Oil Freeze Agreement, Iran Differs
Saudi Arabia, Qatar, Russia and Venezuela, have agreed on Tuesday to spearhead a plan that will lead to a freeze in oil output at January levels but refrain from revealing a cut in production of crude oil.
Iran, which is a major oil producer has rapidly withdrawn from the deal noting that it would not tone down its share in the crude oil market, while Iraq has shown willingness to tag along if a pact was reached among non-OPEC and OPEC members.
Producers are billed to meet with Iran and Iraq on Wednesday and significant doubts by Iran to place a freeze on its output is expected to hold sway at the meeting. Iran has already made it clear that it has no intention of freezing its production in a bid to put a cap on production in its determinations to recover market share after years of prolong sanctions.
An anonymous source noted that, “Iran has its own model and the meeting is taking place in Iran. Iran is returning to the market and needs to be given a special chance but it also needs to make some calculations.”
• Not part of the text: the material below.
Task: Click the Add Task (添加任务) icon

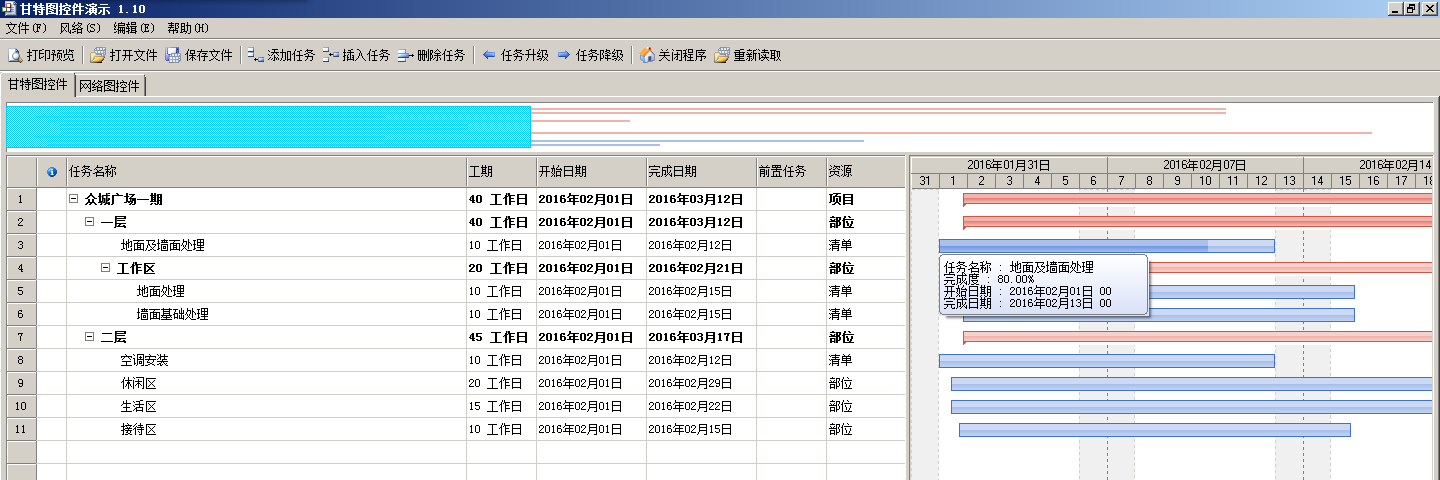Action: 256,55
Oil producing nations have given a nod to having actions that would forestall lower energy prices and are beginning to harmonize the $25.00 level as a longer term low. This harmonized move is important in that it is the first action by any of the member/non-member oil producing states to free production in any amount. Saudi Arabia has stated before now that while it would be keen on slashing supply, but that this would only be shrinking its own market share with no corresponding effect on price.